Zscaler is looking to solve the business and technical problem of securely connecting users, devices, and applications in any location by leveraging AI and a cloud-first strategy, and to disrupt the cybersecurity market through AI by processing billions of transactions and generating trillions of data points daily.
Requirements
- 10+ years of experience in Site Reliability Engineering, cloud infrastructure, and/or applications architecture, with a strong foundation in Kubernetes and Docker
- Proven programming expertise in Python, SQL, and distributed processing technologies such as Spark, BigQuery, or Apache Beam
- Hands-on experience building and maintaining CI/CD pipelines, leveraging infrastructure-as-code tools like ArgoCD, Terraform, or similar
- Strong knowledge of cloud platforms (AWS preferred, GCP acceptable), including certification or equivalent skills specific to cloud-native system management
- Working knowledge of AI/ML pipelines and frameworks (e.g., SkyPilot, mobile ML training) and experience with GPU-optimized cloud infrastructure
- Experience with SQL/NoSQL databases, ML automation platforms, and tools for full production lifecycle of AI-based products
Responsibilities
- Architect, build, and maintain large-scale distributed systems to support end-to-end AI pipelines, including data collection, feature engineering, model training, evaluation, deployment, and real-time serving
- Act as the owner of Site Reliability Engineering (SRE) for AI-driven applications deployed on AWS, ensuring performance, availability, observability, and scalability
- Collaborate with the engineering team to design and implement CI/CD pipelines, infrastructure provisioning, scripting automation for deployment and customer-facing services, robust monitoring frameworks using tools and techniques for real-time statistics and performance tracking across production systems
- Drive innovation and best practices in integrating Kubernetes, ArgoCD, and similar tools into cloud environments, with a focus on AI/ML pipelines and GPU-based cloud structures (e.g., SkyPilot)
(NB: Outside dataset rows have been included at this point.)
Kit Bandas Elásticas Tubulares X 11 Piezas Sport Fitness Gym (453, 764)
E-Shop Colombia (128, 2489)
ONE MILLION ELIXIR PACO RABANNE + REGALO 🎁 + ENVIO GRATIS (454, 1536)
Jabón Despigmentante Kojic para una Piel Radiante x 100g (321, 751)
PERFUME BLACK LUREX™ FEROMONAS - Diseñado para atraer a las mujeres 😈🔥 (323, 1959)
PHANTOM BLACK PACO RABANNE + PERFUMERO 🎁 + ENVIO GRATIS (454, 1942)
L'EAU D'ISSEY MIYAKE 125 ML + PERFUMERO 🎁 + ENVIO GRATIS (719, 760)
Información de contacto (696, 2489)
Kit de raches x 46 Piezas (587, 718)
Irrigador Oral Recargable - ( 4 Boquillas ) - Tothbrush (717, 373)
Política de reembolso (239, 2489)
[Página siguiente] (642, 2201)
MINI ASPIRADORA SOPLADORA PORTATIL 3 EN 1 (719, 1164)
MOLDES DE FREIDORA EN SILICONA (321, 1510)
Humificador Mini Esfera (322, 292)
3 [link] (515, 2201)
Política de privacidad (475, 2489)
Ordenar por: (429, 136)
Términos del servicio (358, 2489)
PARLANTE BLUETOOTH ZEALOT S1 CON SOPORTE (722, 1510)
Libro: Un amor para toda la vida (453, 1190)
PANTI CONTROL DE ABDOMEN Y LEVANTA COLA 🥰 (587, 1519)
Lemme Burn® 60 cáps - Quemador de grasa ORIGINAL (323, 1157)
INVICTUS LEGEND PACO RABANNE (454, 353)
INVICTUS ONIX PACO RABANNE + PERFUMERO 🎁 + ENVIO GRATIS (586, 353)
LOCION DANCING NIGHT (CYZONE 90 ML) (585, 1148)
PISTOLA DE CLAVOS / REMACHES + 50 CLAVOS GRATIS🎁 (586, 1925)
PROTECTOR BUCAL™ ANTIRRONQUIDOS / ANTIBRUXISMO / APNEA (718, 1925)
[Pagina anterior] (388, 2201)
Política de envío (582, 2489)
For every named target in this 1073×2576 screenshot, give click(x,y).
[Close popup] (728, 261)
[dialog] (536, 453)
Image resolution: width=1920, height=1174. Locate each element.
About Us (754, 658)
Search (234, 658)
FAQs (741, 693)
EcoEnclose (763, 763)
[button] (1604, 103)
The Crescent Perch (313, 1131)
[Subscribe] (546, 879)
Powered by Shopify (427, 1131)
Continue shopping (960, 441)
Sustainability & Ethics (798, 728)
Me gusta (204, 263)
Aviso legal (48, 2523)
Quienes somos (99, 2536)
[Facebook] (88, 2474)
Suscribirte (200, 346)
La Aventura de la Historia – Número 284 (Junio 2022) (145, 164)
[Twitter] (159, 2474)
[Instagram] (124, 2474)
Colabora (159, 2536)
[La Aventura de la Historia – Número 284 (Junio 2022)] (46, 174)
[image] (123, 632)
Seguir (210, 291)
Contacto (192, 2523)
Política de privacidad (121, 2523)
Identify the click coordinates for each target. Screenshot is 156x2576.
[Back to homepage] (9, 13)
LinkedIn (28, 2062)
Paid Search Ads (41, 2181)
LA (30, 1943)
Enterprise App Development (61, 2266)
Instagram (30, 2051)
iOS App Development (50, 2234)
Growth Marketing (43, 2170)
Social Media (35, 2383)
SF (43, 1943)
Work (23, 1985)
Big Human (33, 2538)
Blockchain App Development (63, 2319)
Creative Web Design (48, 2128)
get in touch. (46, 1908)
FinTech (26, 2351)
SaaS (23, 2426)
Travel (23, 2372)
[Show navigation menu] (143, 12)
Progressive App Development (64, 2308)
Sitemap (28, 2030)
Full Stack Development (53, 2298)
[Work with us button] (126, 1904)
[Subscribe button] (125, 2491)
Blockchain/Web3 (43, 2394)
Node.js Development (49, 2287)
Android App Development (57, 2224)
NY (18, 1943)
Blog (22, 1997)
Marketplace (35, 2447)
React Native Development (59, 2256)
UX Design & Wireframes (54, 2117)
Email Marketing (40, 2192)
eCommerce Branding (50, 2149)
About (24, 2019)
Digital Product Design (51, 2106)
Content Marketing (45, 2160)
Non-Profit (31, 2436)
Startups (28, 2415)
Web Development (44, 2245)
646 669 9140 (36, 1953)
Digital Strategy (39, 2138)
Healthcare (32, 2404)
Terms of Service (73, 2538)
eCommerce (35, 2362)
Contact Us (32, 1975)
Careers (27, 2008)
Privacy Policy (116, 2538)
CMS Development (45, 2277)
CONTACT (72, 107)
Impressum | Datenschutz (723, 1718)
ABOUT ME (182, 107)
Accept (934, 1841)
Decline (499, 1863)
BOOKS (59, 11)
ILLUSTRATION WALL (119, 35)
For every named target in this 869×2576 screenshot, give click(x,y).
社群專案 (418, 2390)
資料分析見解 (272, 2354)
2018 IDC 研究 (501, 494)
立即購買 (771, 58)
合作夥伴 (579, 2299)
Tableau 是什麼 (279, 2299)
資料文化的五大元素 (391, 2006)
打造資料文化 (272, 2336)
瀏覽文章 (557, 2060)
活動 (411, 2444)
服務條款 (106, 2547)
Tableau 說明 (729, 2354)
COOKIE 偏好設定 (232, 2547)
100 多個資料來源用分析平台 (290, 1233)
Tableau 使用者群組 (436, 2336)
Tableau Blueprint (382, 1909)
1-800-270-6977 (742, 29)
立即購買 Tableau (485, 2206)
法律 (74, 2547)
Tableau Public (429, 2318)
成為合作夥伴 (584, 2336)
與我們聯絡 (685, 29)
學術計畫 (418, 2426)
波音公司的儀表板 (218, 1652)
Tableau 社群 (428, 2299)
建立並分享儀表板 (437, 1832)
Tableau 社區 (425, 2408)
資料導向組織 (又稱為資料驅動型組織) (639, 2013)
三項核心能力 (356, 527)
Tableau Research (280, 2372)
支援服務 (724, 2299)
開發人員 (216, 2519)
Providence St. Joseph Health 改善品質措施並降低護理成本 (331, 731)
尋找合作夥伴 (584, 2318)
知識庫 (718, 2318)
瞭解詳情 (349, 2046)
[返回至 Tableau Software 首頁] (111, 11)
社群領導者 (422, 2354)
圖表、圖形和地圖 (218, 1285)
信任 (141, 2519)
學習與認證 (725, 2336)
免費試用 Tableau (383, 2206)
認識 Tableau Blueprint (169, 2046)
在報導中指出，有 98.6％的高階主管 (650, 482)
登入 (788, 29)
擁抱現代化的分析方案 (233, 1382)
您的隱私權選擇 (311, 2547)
- Serve as the group's FinOps expert and AWS admin, taking ownership of hosting cost optimization and all administrative aspects of the AWS account for ZAIRe
Other
- This position is hybrid, based in our New Jersey office three days a week. Exceptional remote candidates will also be considered.
- Bachelor's degree in Computer Science, Engineering, or a related field
- Advanced degree (Master’s or Ph.D.) in Computer Science, Machine Learning, or related field, with a demonstrated ability to lead projects and innovate quickly in a fast-paced environment
- Named a Best Workplace in Technology by Fortune and others, Zscaler fosters an inclusive and supportive culture that is home to some of the brightest minds in the industry. If you thrive in an environment that is fast-paced and collaborative, and you are passionate about building and innovating for the greater good, come make your next move with Zscaler.
- Zscaler is committed to providing equal employment opportunities to all individuals.